Will T-Mobile’s Late Entrance To LTE Party Help Them? In Short: No.

T-Mobile has long been a distant fourth place competitor in the U.S. cellar market. While their pricing and various contracts have often trounced the competition (rather easily I’d add), the spotty coverage and generally less speedy (until recently) network has caused more and more people to look at AT&T, Sprint and Verizon for their data-loving tasks. Complicating T-Mobile’s stigma of an “underdog” was illustrated by their resistance to pursue LTE and instead stick with constantly upgrading their (admittingly fast) HSPA+ network.

The latest generation of Qualcomm hardware, the new S4 processor(s) in particular, are the first to hit the market with integrated LTE. What this means is that instead of tacking LTE hardware onto a mobile phone and hoping for the best, hardware can now be smaller and more efficient. Gigaom says that by sitting out the first round of LTE warfare and skipping first-gen LTE hardware may have put T-Mobile behind initially, they won’t attract the same stigma of selling phones with terrible battery life and in turn add subscribers solely on the belief that they sell phones with better battery life.

While such a concept is nice to think about, it’s nothing more than a dream. It’s not going to happen. The way I see it is that any “benefit” T-Mobile will garner from entering the LTE race just when the hardware is getting really good will be a moot point. Other competitors are also planning to roll out devices with the same, more efficient hardware. The stigma that may be attached to LTE isn’t on the carriers, really, but the devices themselves and to some extent the technology as a whole — but not the carriers.

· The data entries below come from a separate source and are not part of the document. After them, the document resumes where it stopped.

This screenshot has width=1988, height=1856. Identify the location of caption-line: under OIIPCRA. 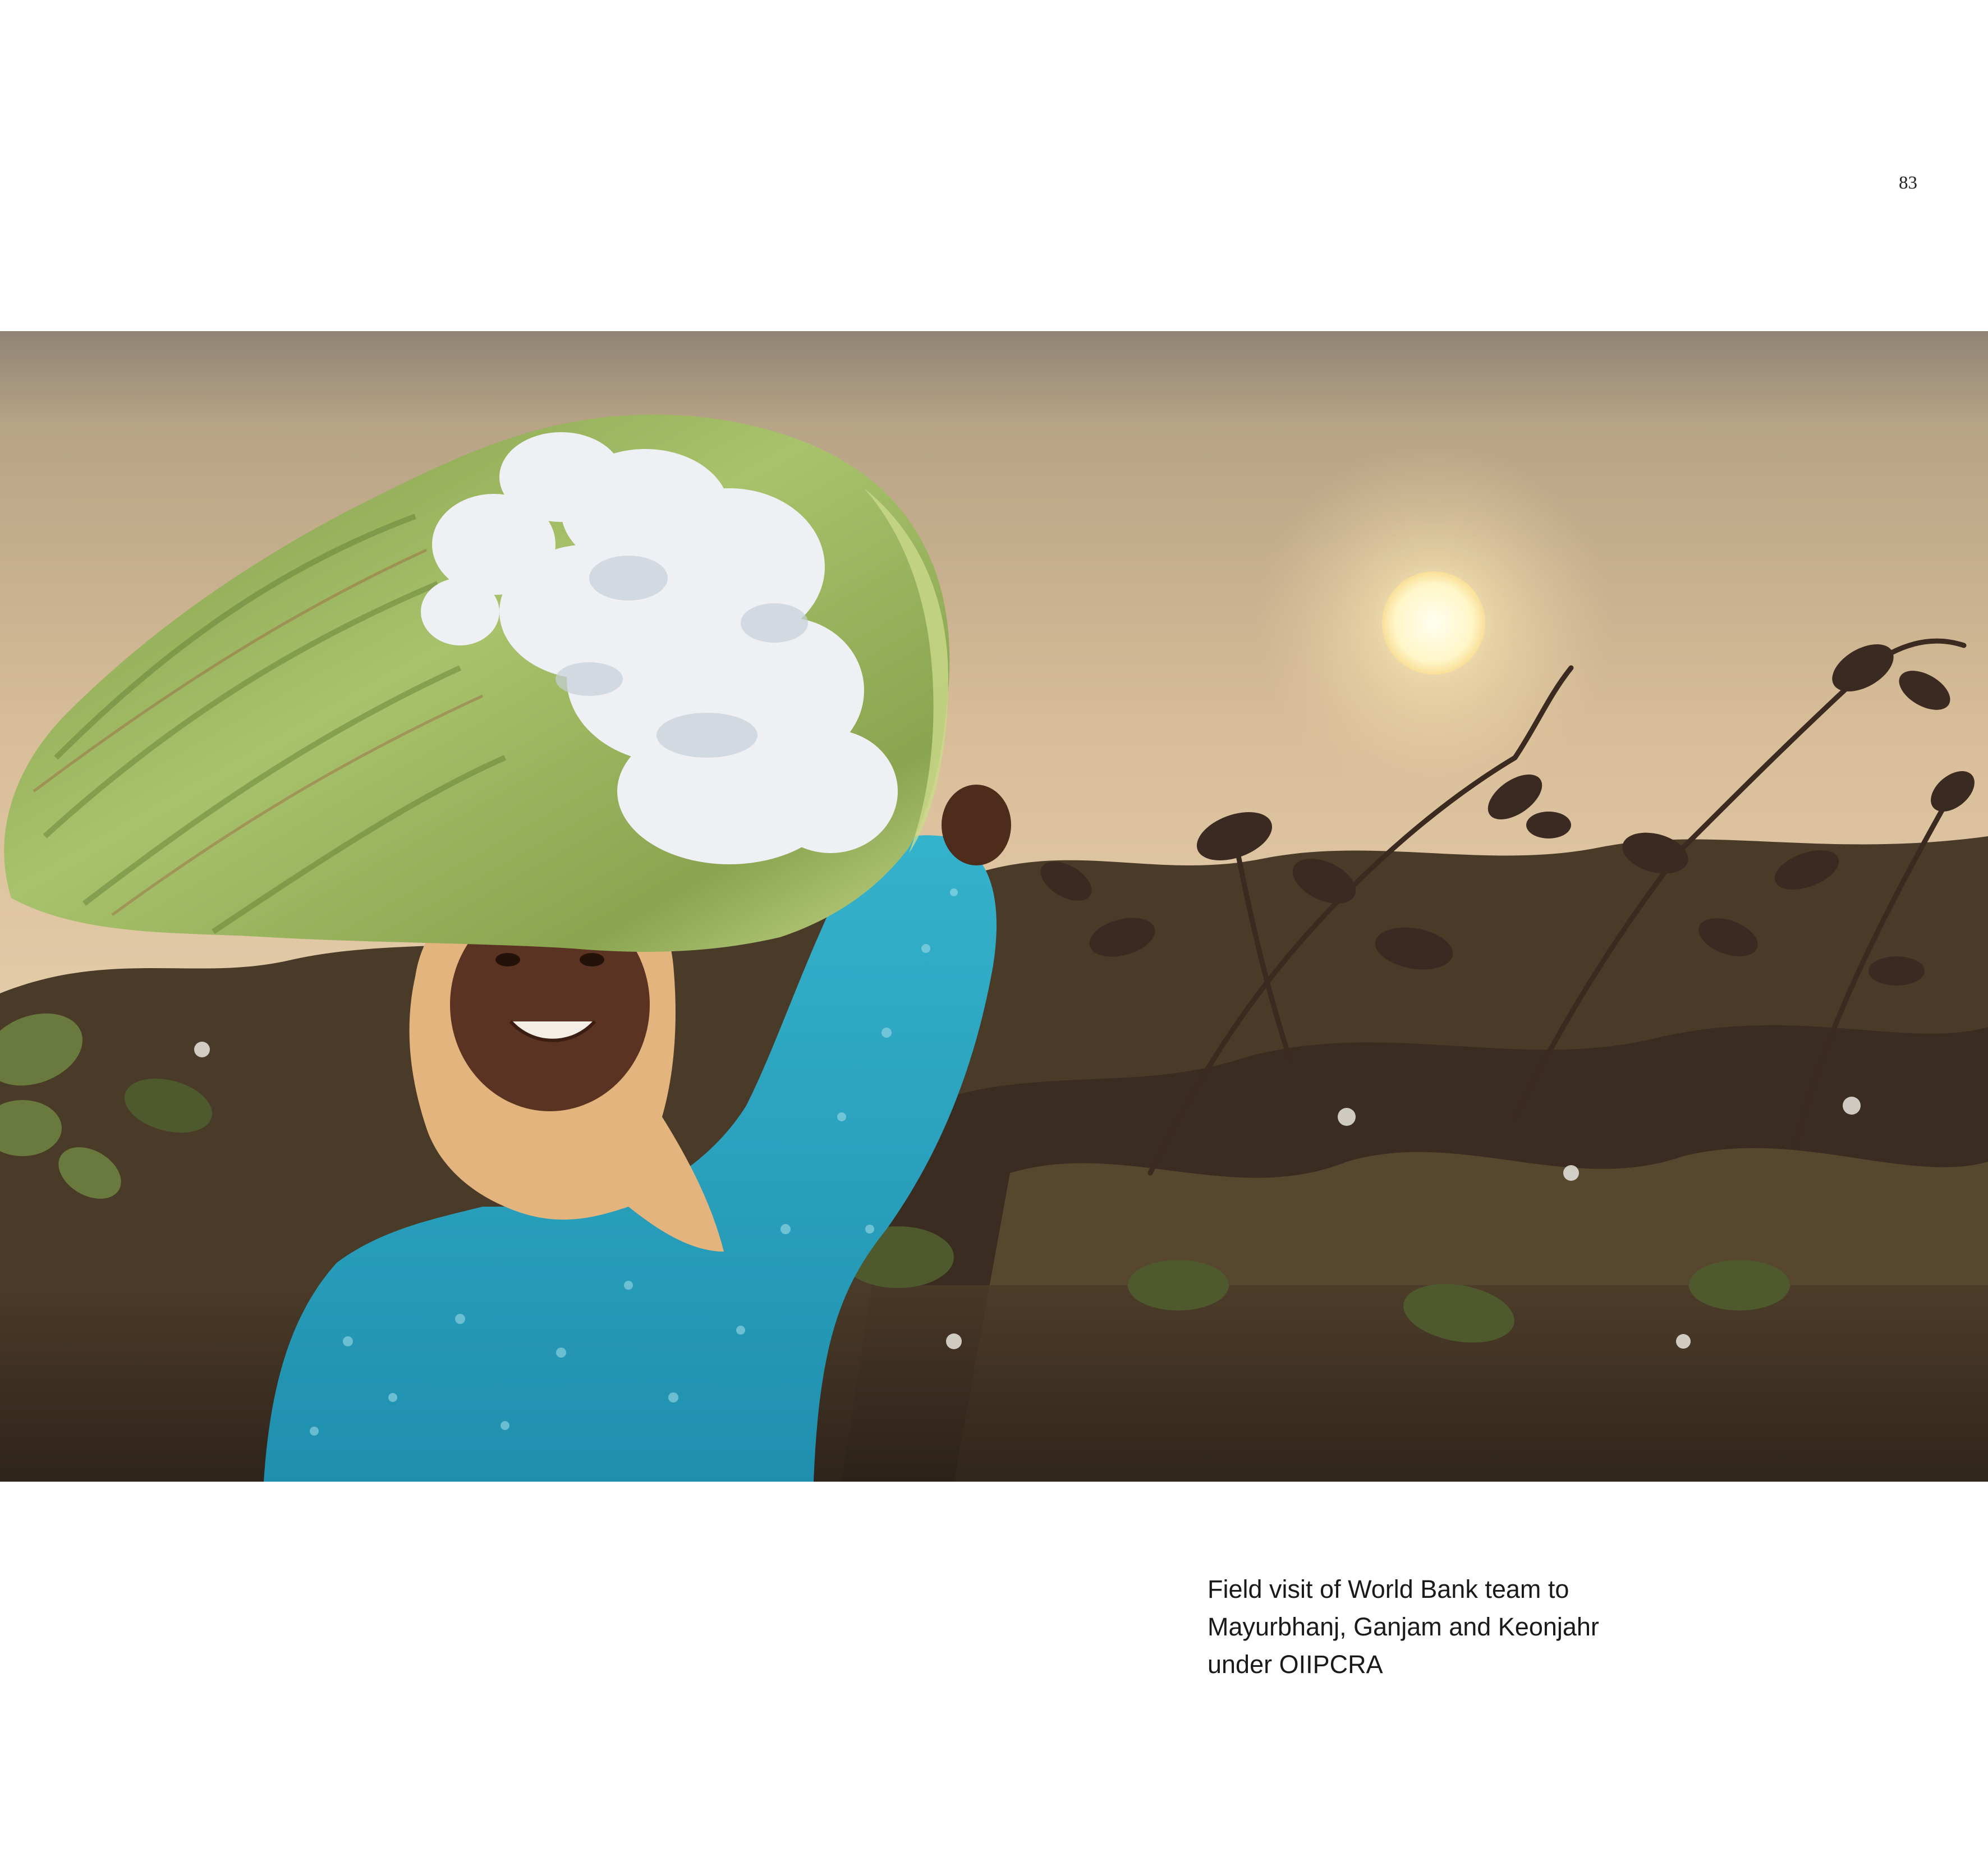
(1296, 1664). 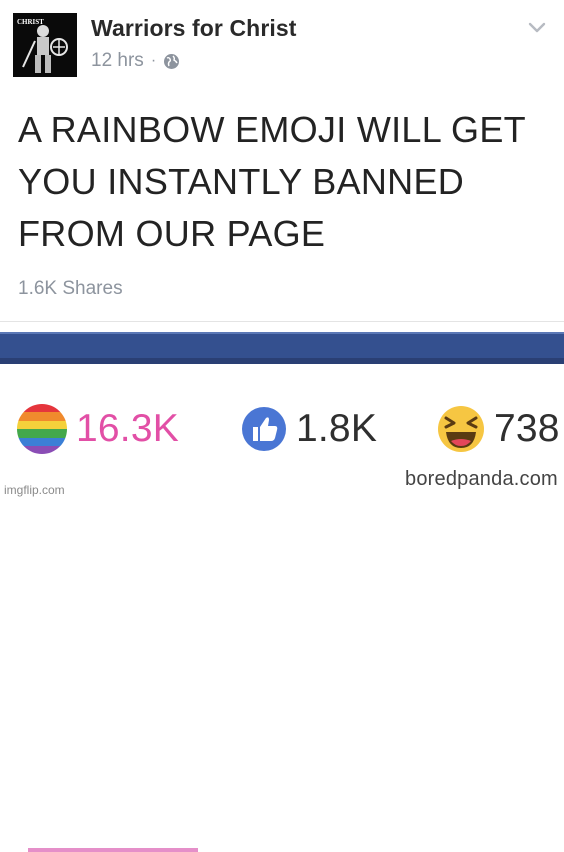 What do you see at coordinates (194, 28) in the screenshot?
I see `page-name-link: Warriors for Christ` at bounding box center [194, 28].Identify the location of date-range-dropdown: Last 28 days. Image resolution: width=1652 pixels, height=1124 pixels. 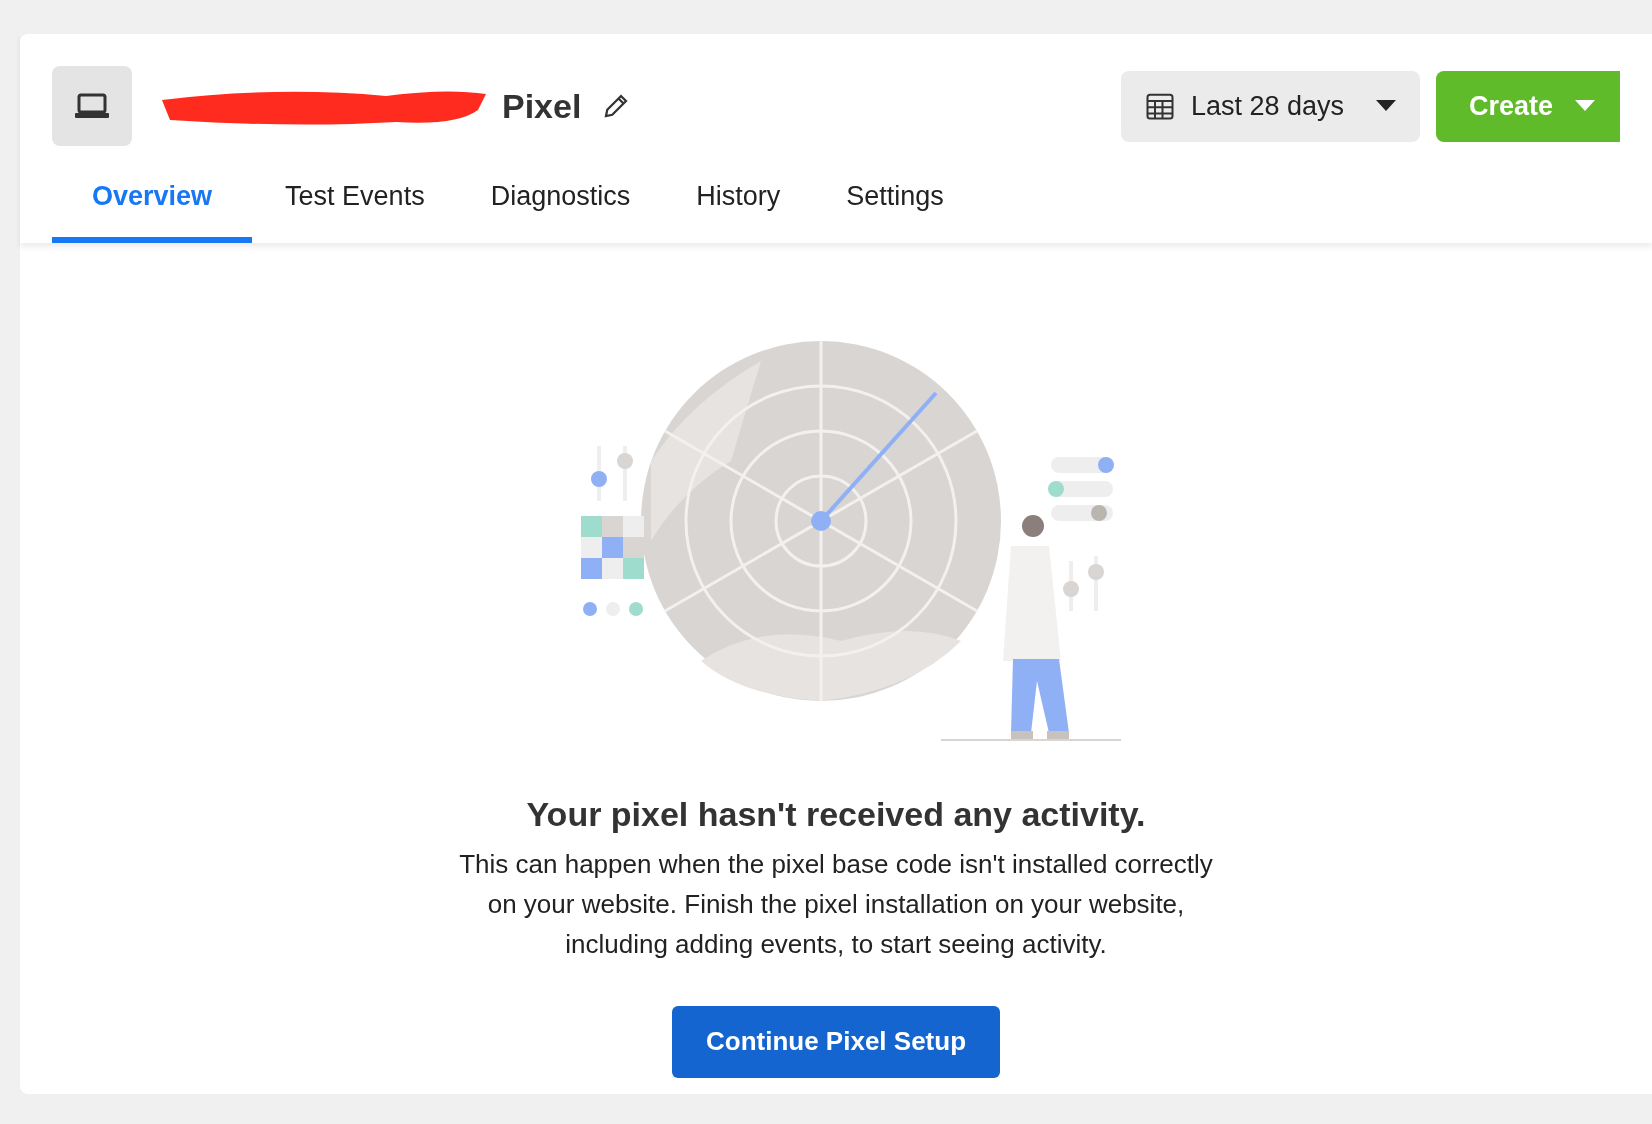
(1270, 106).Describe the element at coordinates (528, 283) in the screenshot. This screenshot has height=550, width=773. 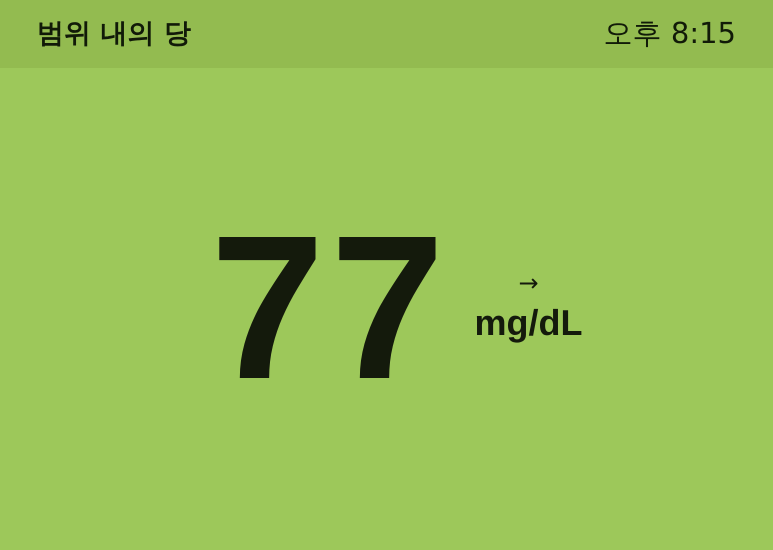
I see `trend-arrow: →` at that location.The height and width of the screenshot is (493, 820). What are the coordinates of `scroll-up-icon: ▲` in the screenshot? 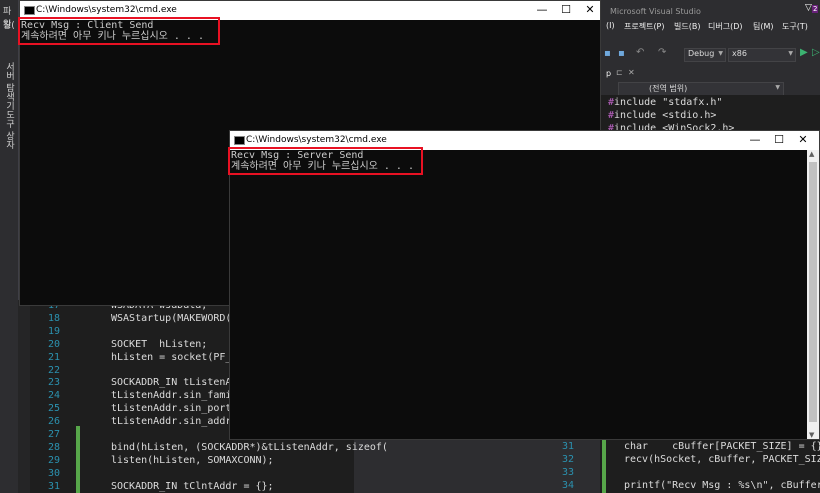 It's located at (812, 154).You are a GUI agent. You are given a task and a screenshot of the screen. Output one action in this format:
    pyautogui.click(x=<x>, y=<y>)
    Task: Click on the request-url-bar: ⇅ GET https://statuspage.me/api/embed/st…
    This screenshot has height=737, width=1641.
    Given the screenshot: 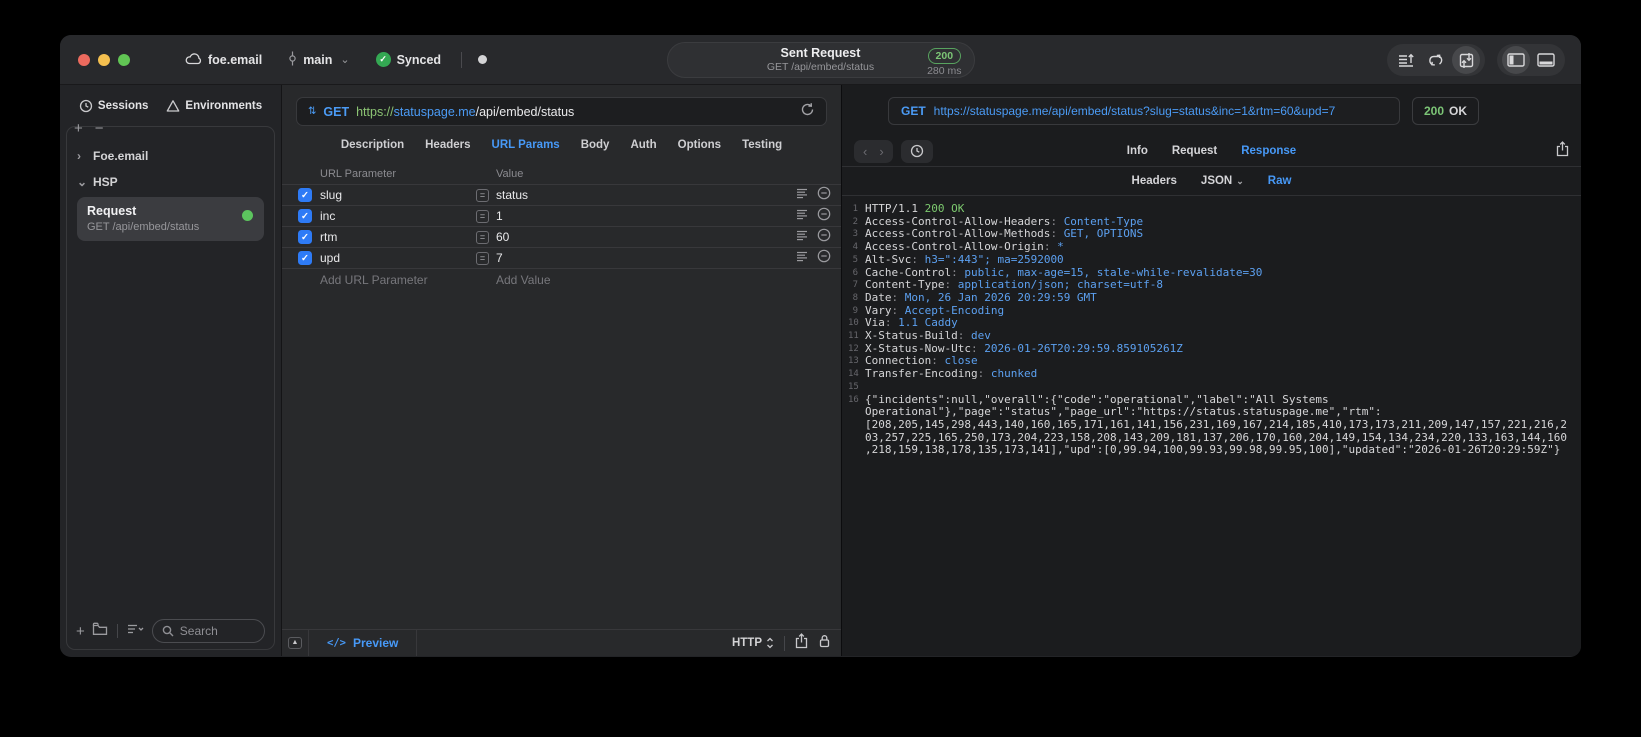 What is the action you would take?
    pyautogui.click(x=562, y=112)
    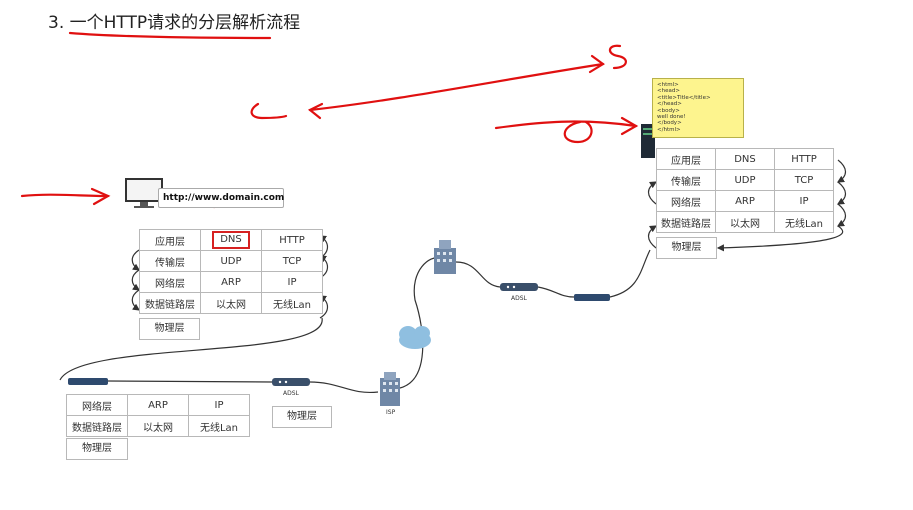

Sadly, T-Mobile’s position is to trod along with a tried and true, less expensive technology and upgrade the hell out of it, and then once something has been proven/advances to a certain level, adopt it. It’s not a particularly bad plan. If done right it’s cost effective. Though, the various rumors of buyouts over the last few years (and one failed merger with AT&T) have proven that attacking the value end of the market as T-Mobile has simply hasn’t paid off for them very well.

In 2 years if T-Mobile hasn’t folded or been acquired by some other entity we’ll still be calling them the “nation’s 4th largest carrier” (and likely the 4th largest carrier still with money problems).